Bill Clinton said a lot of things, and he sounded like he knew what he was talking about, because he can use numbers without putting people to sleep--and he can slyly put in front of people the chutzpa of Paul Ryan, who attacks President Obama for cutting "to the dollar" the same amount Paul Ryan had cut from Medicare.

But most of all, the President himself finally swung into high gear and said, "They want your vote, but they don't want to you to know their plan. And that's because all they have to offer is the same prescription they've have for the last thirty years:
'Have a surplus? Try a tax cut.'
'Deficit too high? Try another.'
'Feel a cold coming on? Take two taxes cuts, roll back some regulations, and call us in the morning.'"

These are the lines we can use around the water cooler the next morning with our co-workers, who are quoting Rush Limbaugh.

"If you reject the notion this nation's promise is reserved for the few, your voices must be heard in this election."
"If you reject the notion that our government is forever beholden to the highest bidder, you need to stand up in this election."

I also like the phrase, "Trickle down tax cut pixie dust." 

So, okay, now we've got a gun toting leader who knows what it takes to play the game. 
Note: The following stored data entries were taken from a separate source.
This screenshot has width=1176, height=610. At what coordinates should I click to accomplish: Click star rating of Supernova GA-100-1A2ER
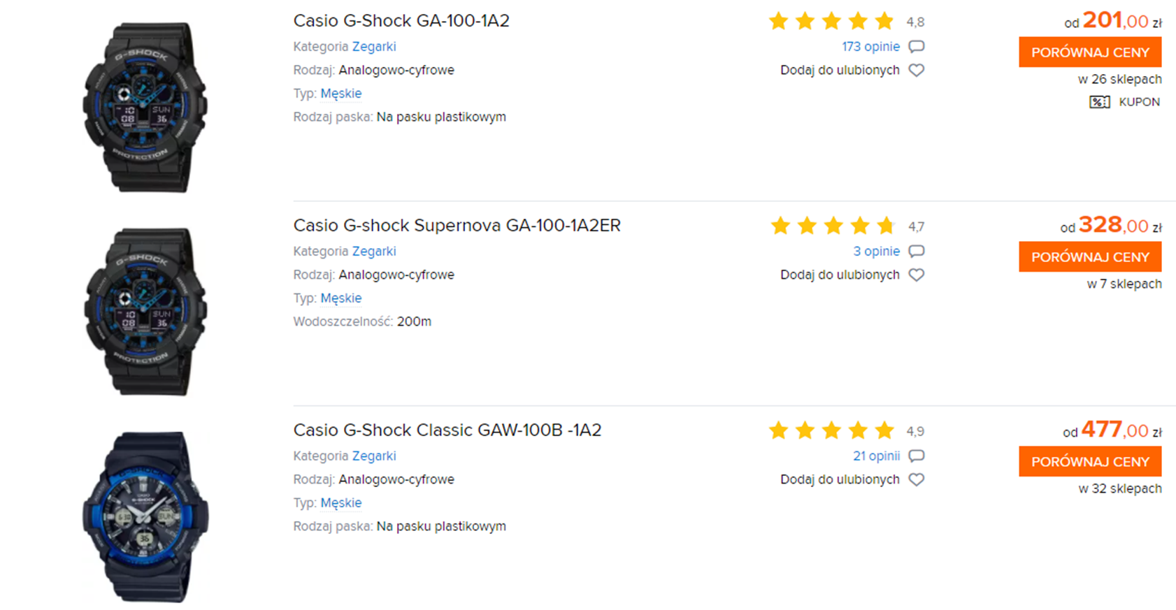point(833,226)
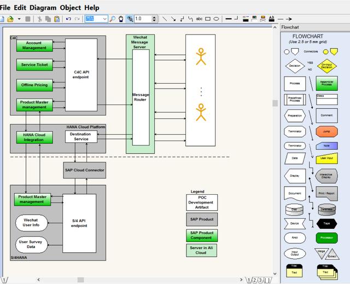The image size is (350, 284).
Task: Click the Document shape in palette
Action: pos(295,193)
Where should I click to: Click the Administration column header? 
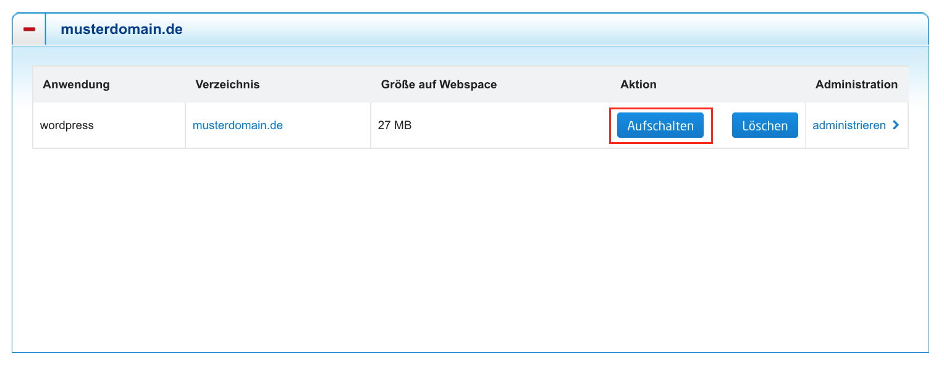856,85
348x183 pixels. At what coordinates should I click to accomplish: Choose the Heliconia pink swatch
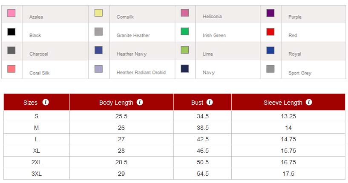point(184,13)
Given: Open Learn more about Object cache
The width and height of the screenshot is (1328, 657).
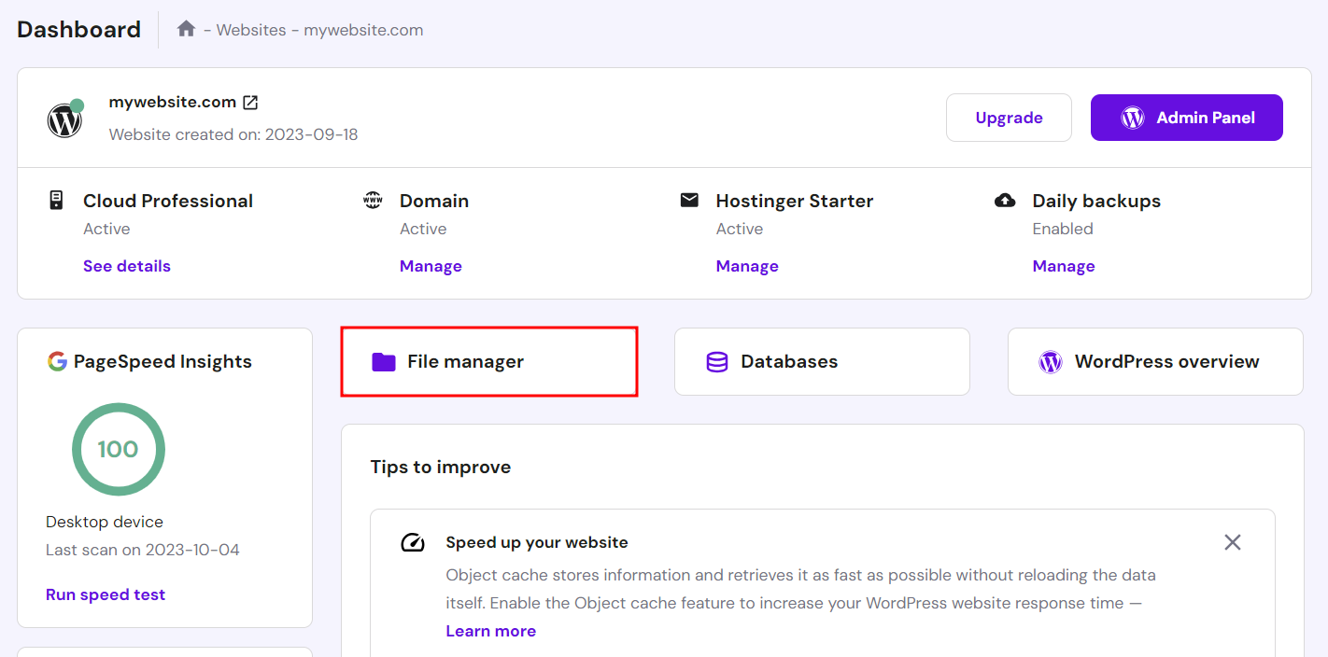Looking at the screenshot, I should click(490, 631).
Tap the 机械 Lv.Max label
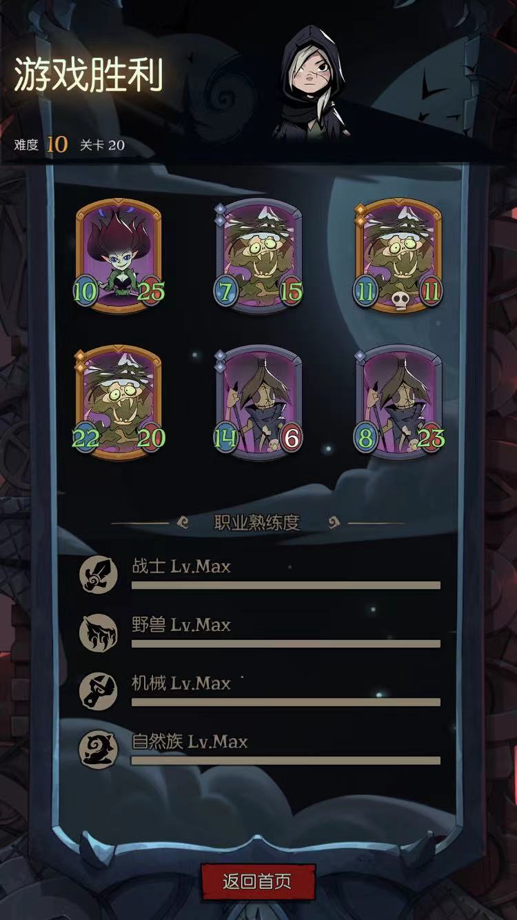The image size is (517, 920). click(181, 683)
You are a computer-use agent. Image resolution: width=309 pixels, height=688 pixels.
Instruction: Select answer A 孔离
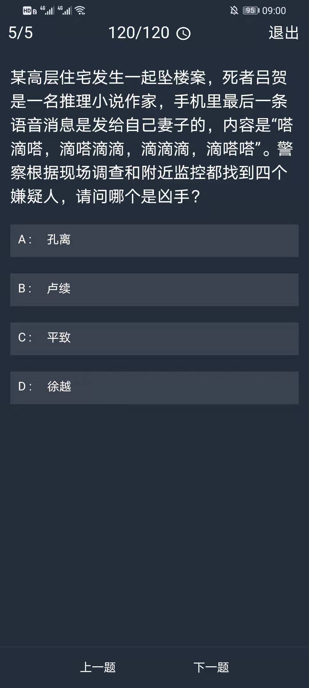[x=155, y=240]
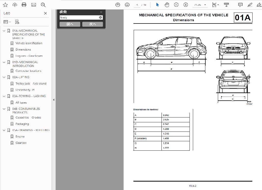Open the Engines - Gearboxes bookmark
Image resolution: width=262 pixels, height=190 pixels.
[x=29, y=56]
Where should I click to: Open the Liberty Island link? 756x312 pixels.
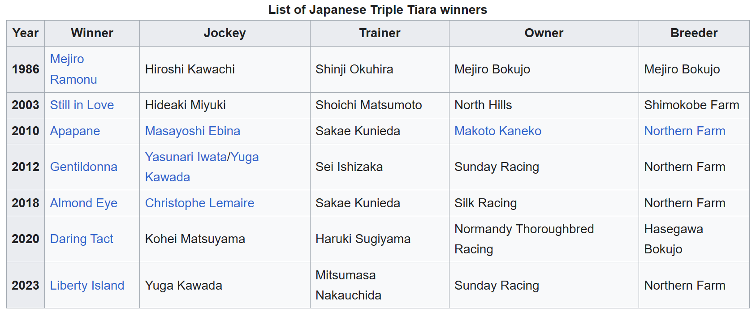pyautogui.click(x=87, y=286)
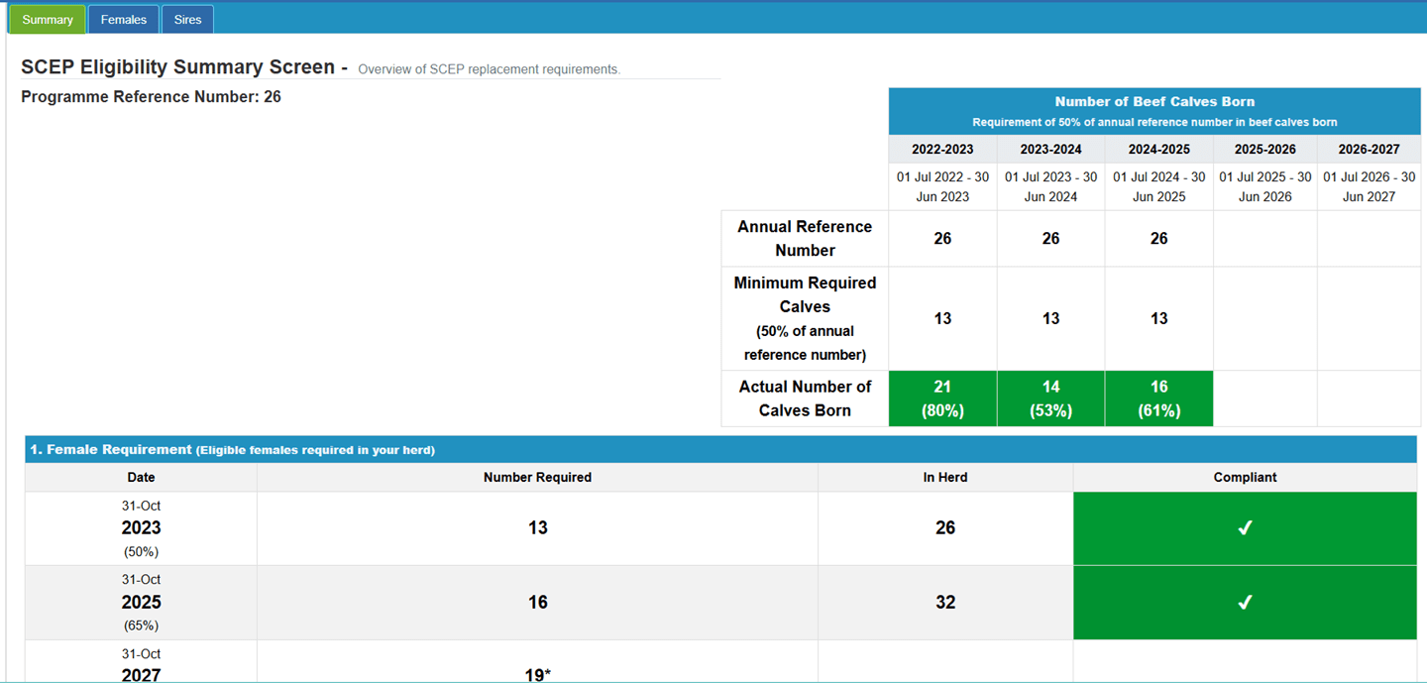Click the 2025-2026 column header
This screenshot has width=1427, height=683.
pos(1264,149)
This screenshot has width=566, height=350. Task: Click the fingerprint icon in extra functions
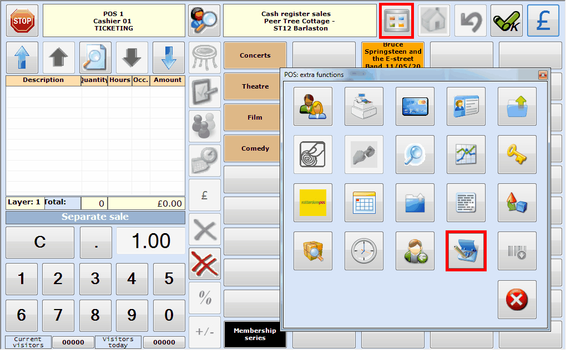pyautogui.click(x=313, y=155)
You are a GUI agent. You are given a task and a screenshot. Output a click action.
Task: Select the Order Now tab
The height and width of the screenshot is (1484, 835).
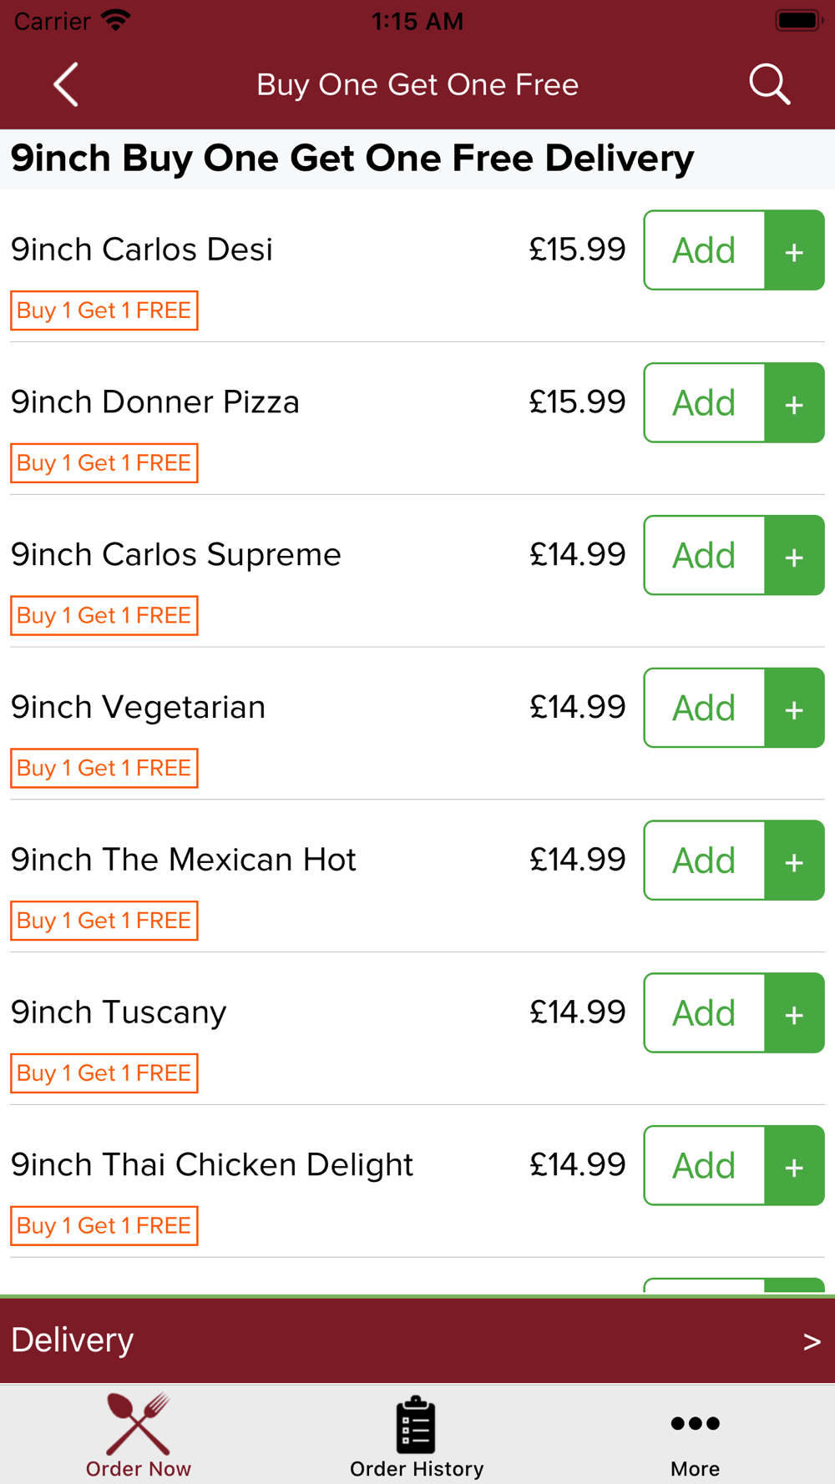[139, 1436]
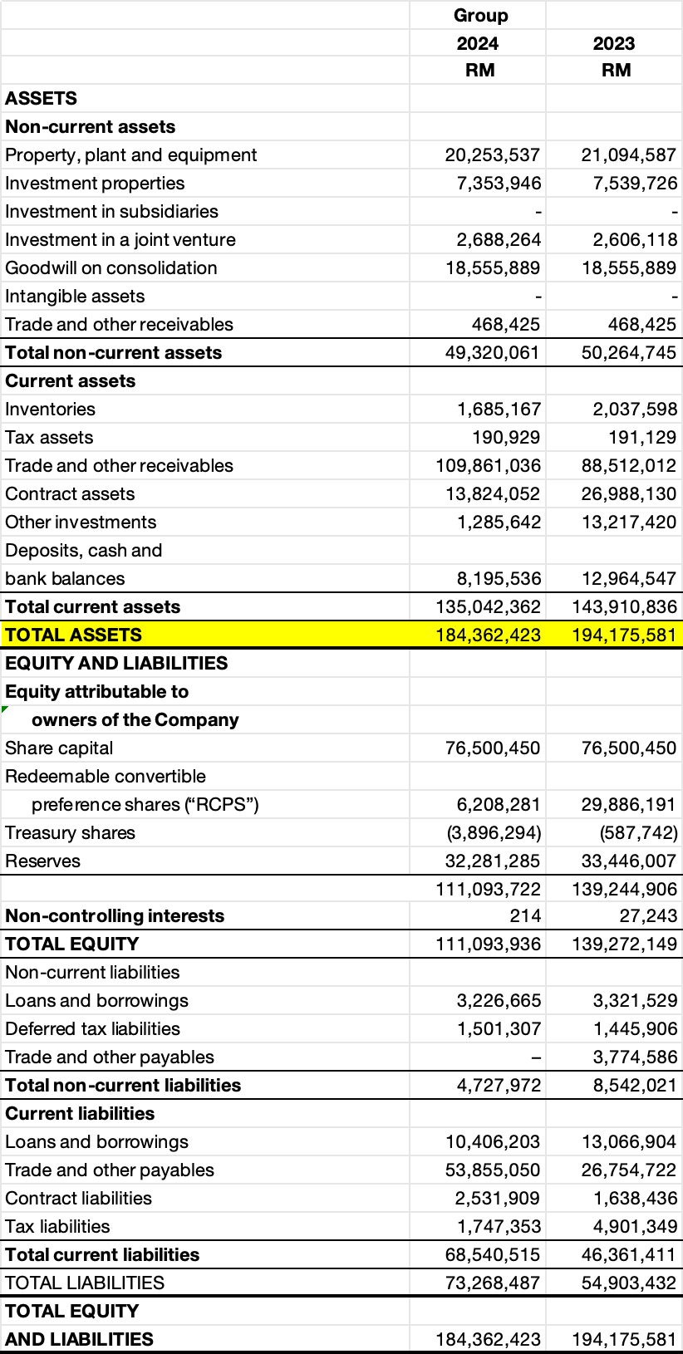
Task: Click the 2024 Deferred tax liabilities value
Action: pyautogui.click(x=499, y=1029)
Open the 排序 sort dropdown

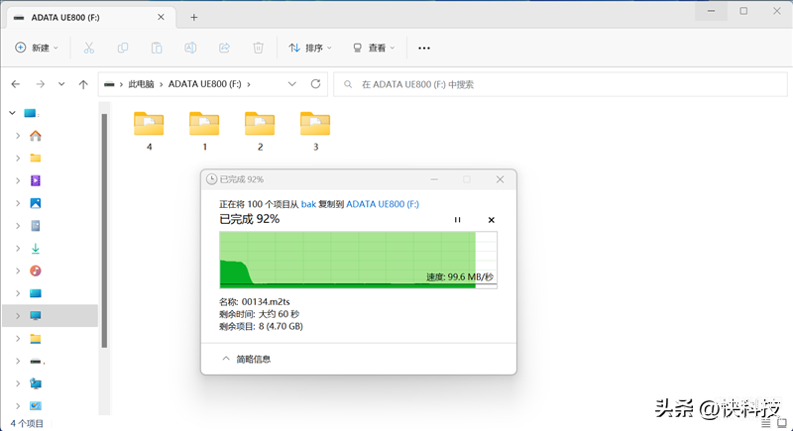pos(310,48)
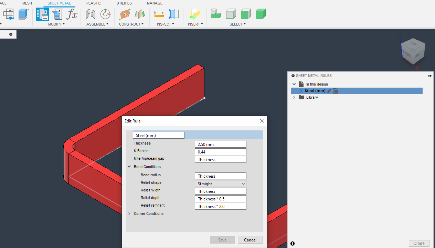Close the Sheet Metal Rules panel
Image resolution: width=435 pixels, height=248 pixels.
point(419,243)
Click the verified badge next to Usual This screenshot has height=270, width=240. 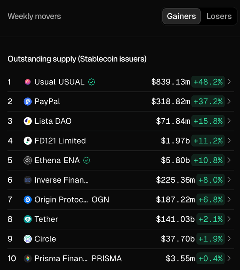pyautogui.click(x=92, y=82)
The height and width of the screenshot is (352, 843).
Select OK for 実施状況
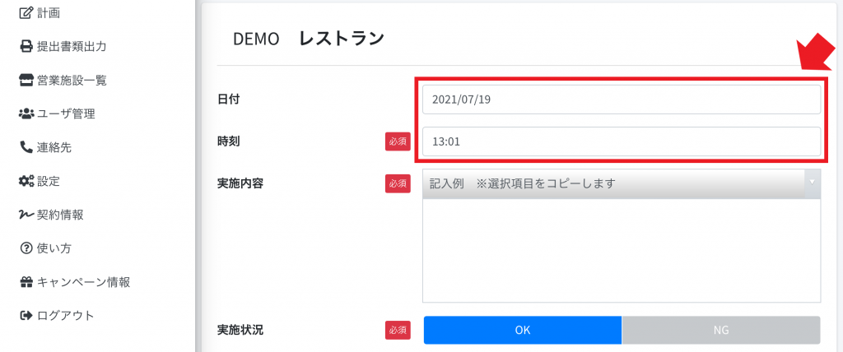click(x=523, y=330)
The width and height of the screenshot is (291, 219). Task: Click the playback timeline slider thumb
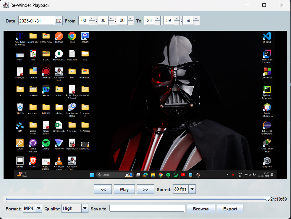[267, 199]
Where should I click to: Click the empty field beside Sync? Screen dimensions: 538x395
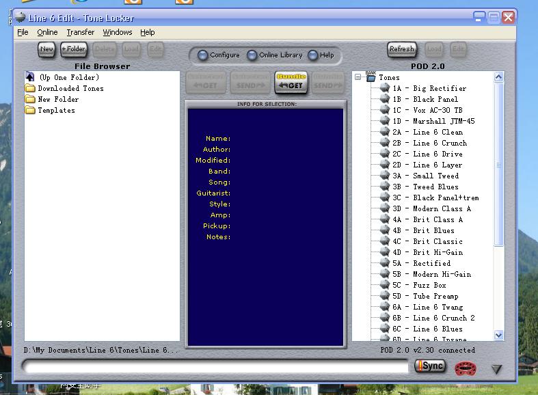215,367
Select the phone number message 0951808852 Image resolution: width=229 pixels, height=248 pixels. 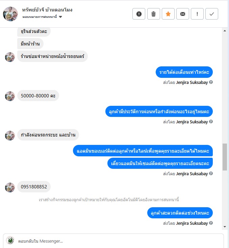[x=34, y=187]
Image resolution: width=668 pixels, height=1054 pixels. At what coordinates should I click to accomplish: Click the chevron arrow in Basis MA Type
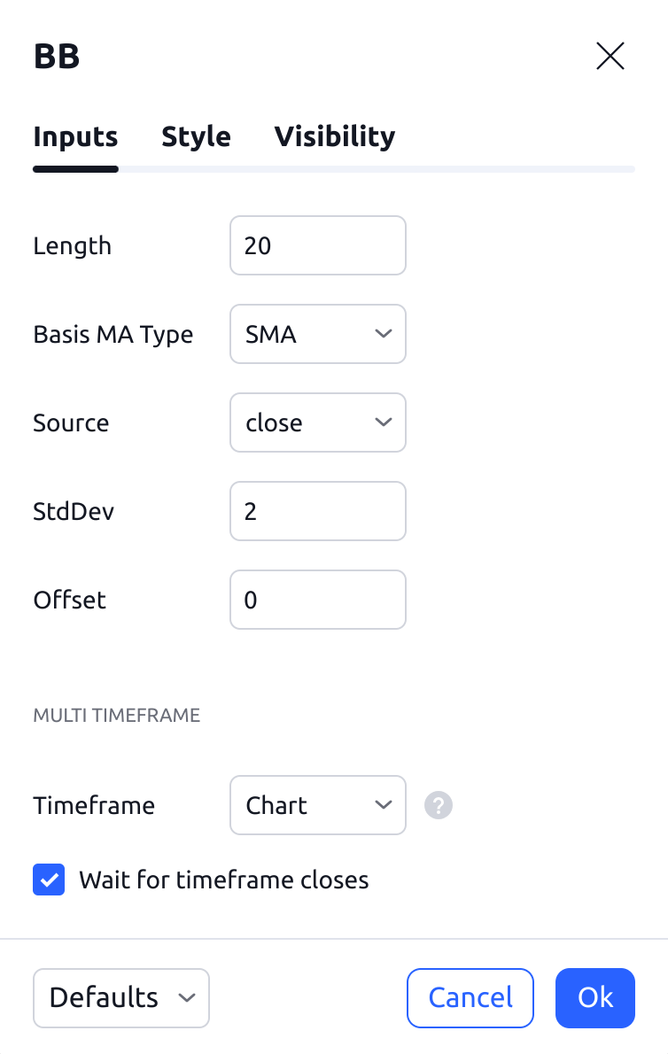(384, 334)
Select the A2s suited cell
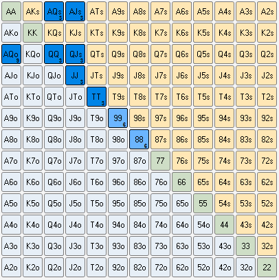 [x=267, y=12]
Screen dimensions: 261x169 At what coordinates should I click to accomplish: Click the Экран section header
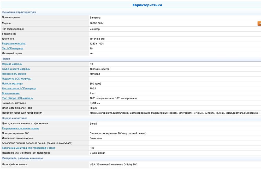(x=6, y=59)
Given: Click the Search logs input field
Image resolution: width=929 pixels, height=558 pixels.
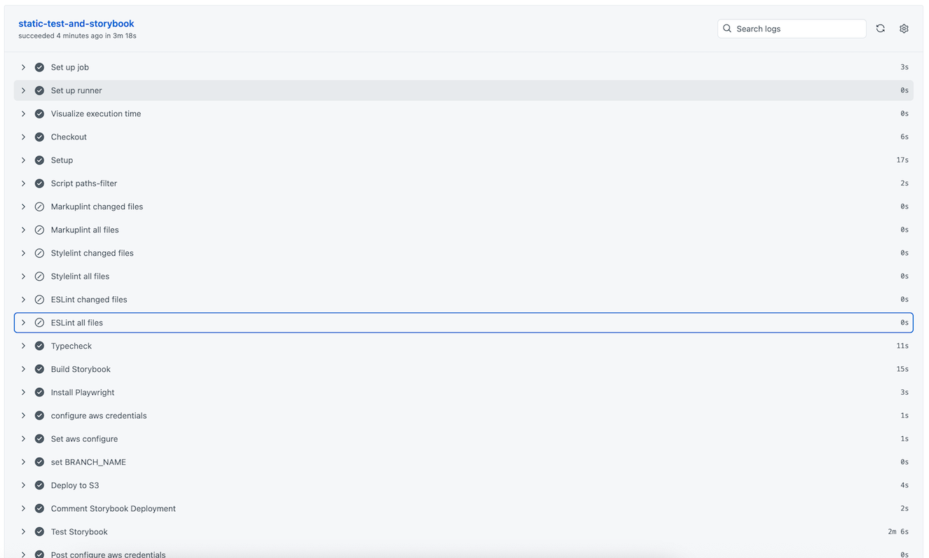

NPR this morning was all about the potential political effect of the disappointing unemployment numbers which came out  after the President's speech. You would think the speech was not news, only the jobs report.  But the President, speaking here in Portsmouth, put today's report in perspective. When he took office, 800,000 jobs were being lost every month.  Today we have a report of 95,000 jobs being added in a month, and that's supposed to be devastating news.

One wonders what they are thinking at NPR, or if they are thinking at all. Probably, they are simply wimping out, afraid the Republicans will be angry at them and try to cut their funding again, as if by showing fear, NPR can tame the bully.

But President Obama is doing better now, in the late rounds. For the first half of the fight, he was simply covering up and taking punches. Now, he's starting to bounce off the ropes and throw a few combinations.